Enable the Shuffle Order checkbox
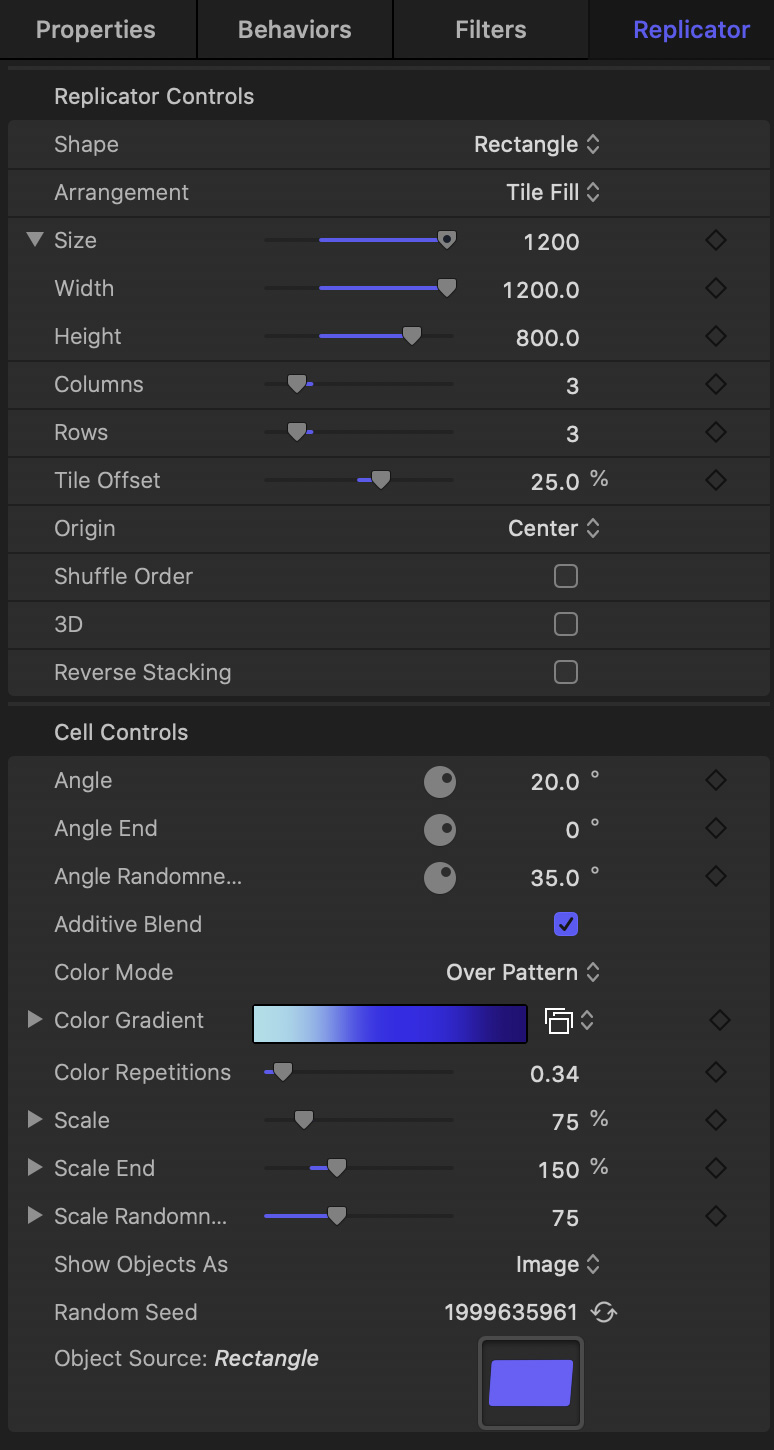 [566, 576]
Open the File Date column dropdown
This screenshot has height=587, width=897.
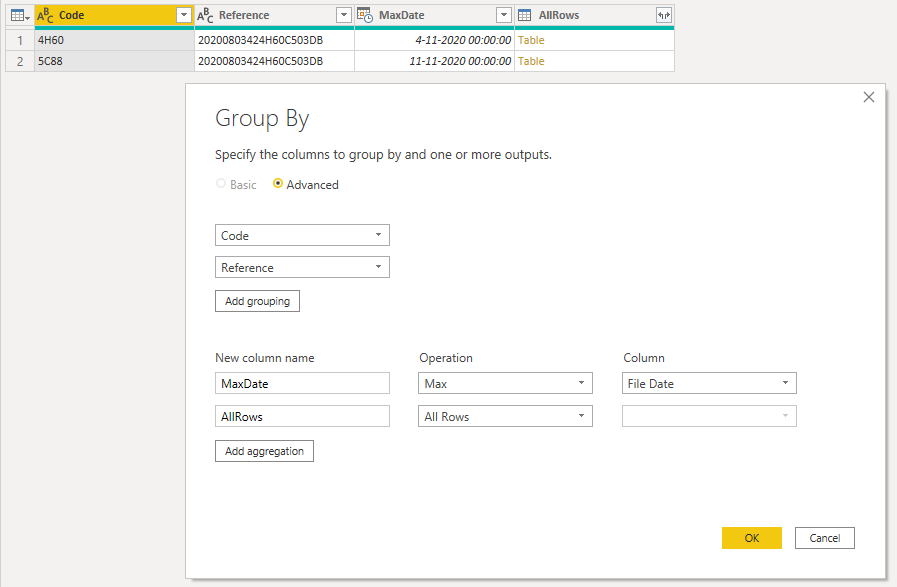709,383
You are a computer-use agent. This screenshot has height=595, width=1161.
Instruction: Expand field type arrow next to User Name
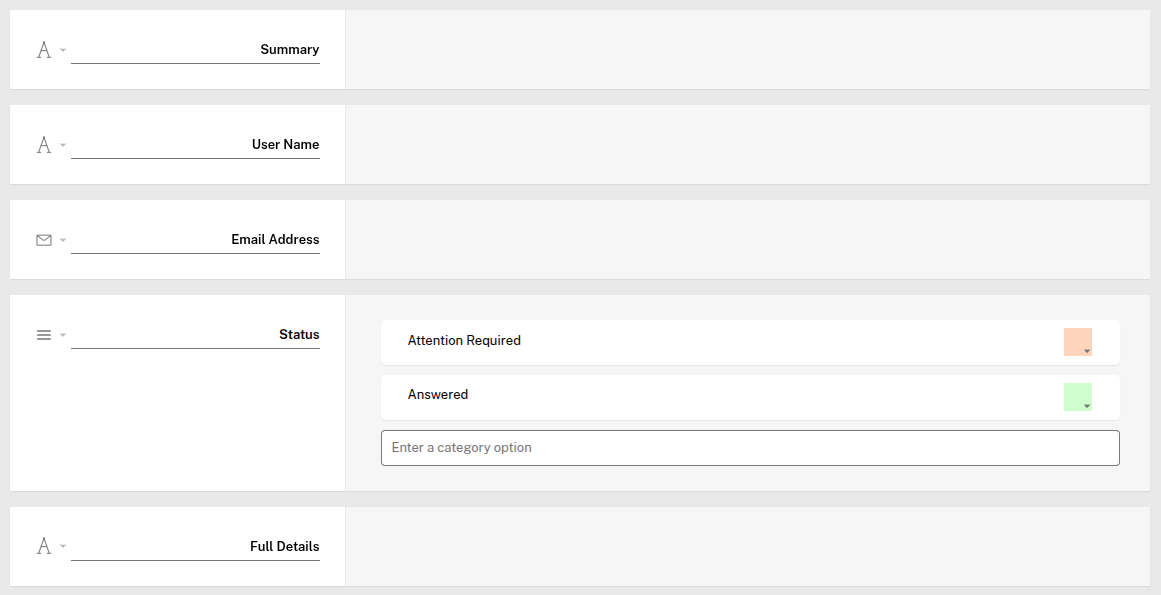[x=63, y=145]
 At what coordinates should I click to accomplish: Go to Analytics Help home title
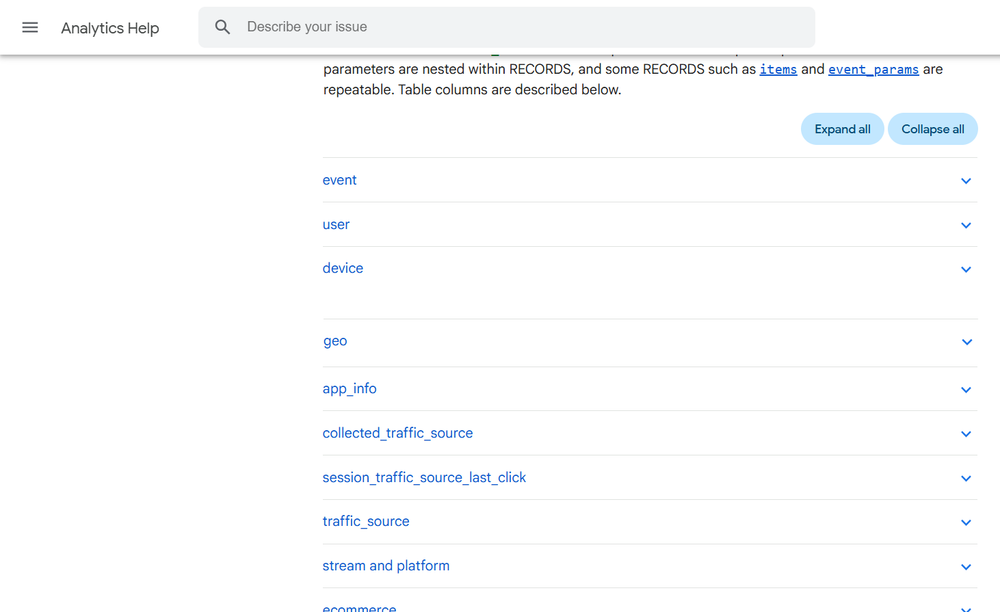(x=110, y=28)
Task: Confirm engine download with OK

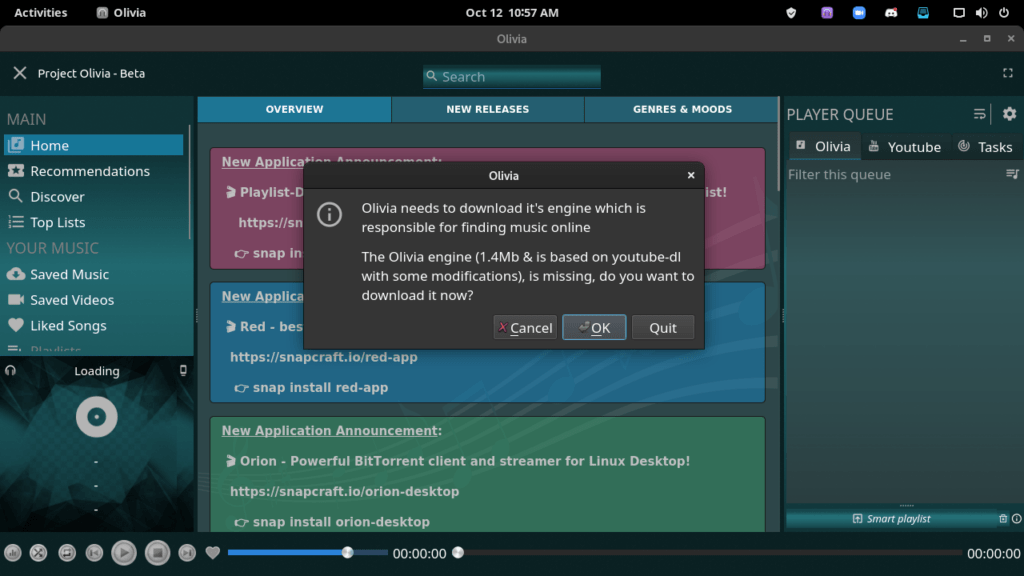Action: click(594, 328)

| GOAL OF THE EXERCISE |
Only the text of the listing above should be copied, exactly and with pictures left out.

| ANSWER AREA |
Enable the Shuffle Order checkbox
 [566, 576]
Open the File Date column dropdown
This screenshot has height=587, width=897.
709,383
You are a computer-use agent. This screenshot has height=595, width=1161.
Instruction: Expand field type arrow next to User Name
[x=63, y=145]
 At what coordinates should I click to accomplish: Go to Analytics Help home title
(x=110, y=28)
Task: Confirm engine download with OK

Action: click(594, 328)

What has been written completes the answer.